• _Information supplied_:
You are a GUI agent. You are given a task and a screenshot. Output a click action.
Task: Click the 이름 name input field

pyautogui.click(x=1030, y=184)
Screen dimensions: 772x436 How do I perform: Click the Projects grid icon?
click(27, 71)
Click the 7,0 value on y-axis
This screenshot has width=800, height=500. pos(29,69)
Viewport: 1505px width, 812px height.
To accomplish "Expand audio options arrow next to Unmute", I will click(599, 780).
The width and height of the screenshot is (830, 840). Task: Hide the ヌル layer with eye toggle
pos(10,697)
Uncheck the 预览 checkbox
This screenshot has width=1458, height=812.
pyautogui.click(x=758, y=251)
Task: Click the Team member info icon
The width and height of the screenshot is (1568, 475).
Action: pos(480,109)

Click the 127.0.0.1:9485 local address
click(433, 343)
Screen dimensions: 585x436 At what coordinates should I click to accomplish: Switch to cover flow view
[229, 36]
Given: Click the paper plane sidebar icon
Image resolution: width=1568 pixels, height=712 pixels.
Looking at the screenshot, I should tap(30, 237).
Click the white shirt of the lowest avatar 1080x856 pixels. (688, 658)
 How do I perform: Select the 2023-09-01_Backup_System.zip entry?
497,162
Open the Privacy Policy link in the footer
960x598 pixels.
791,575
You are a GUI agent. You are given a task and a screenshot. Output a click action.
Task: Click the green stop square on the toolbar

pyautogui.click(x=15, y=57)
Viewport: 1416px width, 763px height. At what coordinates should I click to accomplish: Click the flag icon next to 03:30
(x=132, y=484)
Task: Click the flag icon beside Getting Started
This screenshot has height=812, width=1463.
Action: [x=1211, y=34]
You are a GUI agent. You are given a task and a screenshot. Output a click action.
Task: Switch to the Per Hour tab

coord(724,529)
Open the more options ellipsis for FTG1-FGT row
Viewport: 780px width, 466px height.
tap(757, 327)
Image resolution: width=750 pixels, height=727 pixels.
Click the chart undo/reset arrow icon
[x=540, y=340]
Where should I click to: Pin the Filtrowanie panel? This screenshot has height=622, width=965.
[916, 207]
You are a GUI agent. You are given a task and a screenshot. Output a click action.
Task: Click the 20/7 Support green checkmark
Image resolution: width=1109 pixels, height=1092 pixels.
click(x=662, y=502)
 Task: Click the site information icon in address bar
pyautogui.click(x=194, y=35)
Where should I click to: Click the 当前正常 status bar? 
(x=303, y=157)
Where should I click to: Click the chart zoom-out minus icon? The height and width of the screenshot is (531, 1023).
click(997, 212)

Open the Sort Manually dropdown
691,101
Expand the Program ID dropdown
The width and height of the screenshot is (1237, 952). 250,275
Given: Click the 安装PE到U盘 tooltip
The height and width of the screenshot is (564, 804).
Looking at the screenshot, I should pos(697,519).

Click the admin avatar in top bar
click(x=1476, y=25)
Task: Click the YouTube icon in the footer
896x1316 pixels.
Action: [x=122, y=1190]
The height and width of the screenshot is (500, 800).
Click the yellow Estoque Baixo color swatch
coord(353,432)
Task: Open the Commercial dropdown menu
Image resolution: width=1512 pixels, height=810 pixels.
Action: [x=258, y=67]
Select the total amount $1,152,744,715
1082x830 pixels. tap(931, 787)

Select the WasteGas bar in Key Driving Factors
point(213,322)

• _Goal of the exercise_: Rewrite all of the material above, replacing every occurrence of "dropdown" with "drop-down" and leaving everything else unchanged.

• _Result for this task_:
You are a GUI agent. You are given a task and a screenshot. Output a click action.
Task: Click the 이름 name input field

pyautogui.click(x=1030, y=184)
Screen dimensions: 772x436 How do I perform: Click the Projects grid icon?
click(27, 71)
Click the 7,0 value on y-axis
This screenshot has width=800, height=500. pos(29,69)
Viewport: 1505px width, 812px height.
To accomplish "Expand audio options arrow next to Unmute", I will click(599, 780).
The width and height of the screenshot is (830, 840). Task: Hide the ヌル layer with eye toggle
pos(10,697)
Uncheck the 预览 checkbox
This screenshot has width=1458, height=812.
pyautogui.click(x=758, y=251)
Task: Click the Team member info icon
The width and height of the screenshot is (1568, 475).
Action: pos(480,109)

Click the 127.0.0.1:9485 local address
click(433, 343)
Screen dimensions: 585x436 At what coordinates should I click to accomplish: Switch to cover flow view
[229, 36]
Given: Click the paper plane sidebar icon
Image resolution: width=1568 pixels, height=712 pixels.
Looking at the screenshot, I should tap(30, 237).
Click the white shirt of the lowest avatar 1080x856 pixels. (688, 658)
 How do I perform: Select the 2023-09-01_Backup_System.zip entry?
497,162
Open the Privacy Policy link in the footer
960x598 pixels.
791,575
You are a GUI agent. You are given a task and a screenshot. Output a click action.
Task: Click the green stop square on the toolbar

pyautogui.click(x=15, y=57)
Viewport: 1416px width, 763px height. At what coordinates should I click to accomplish: Click the flag icon next to 03:30
(x=132, y=484)
Task: Click the flag icon beside Getting Started
This screenshot has height=812, width=1463.
Action: [x=1211, y=34]
You are a GUI agent. You are given a task and a screenshot. Output a click action.
Task: Switch to the Per Hour tab

coord(724,529)
Open the more options ellipsis for FTG1-FGT row
Viewport: 780px width, 466px height.
tap(757, 327)
Image resolution: width=750 pixels, height=727 pixels.
Click the chart undo/reset arrow icon
[x=540, y=340]
Where should I click to: Pin the Filtrowanie panel? This screenshot has height=622, width=965.
[916, 207]
You are a GUI agent. You are given a task and a screenshot. Output a click action.
Task: Click the 20/7 Support green checkmark
Image resolution: width=1109 pixels, height=1092 pixels.
click(x=662, y=502)
 Task: Click the site information icon in address bar
pyautogui.click(x=194, y=35)
Where should I click to: Click the 当前正常 status bar? 
(x=303, y=157)
Where should I click to: Click the chart zoom-out minus icon? The height and width of the screenshot is (531, 1023).
click(997, 212)

Open the Sort Manually drop-down
691,101
Expand the Program ID drop-down
The width and height of the screenshot is (1237, 952). 250,275
Given: Click the 安装PE到U盘 tooltip
The height and width of the screenshot is (564, 804).
Looking at the screenshot, I should pos(697,519).

Click the admin avatar in top bar
click(x=1476, y=25)
Task: Click the YouTube icon in the footer
896x1316 pixels.
Action: [x=122, y=1190]
The height and width of the screenshot is (500, 800).
Click the yellow Estoque Baixo color swatch
coord(353,432)
Task: Open the Commercial drop-down menu
Image resolution: width=1512 pixels, height=810 pixels.
Action: [x=258, y=67]
Select the total amount $1,152,744,715
1082x830 pixels. tap(931, 787)

Select the WasteGas bar in Key Driving Factors
point(213,322)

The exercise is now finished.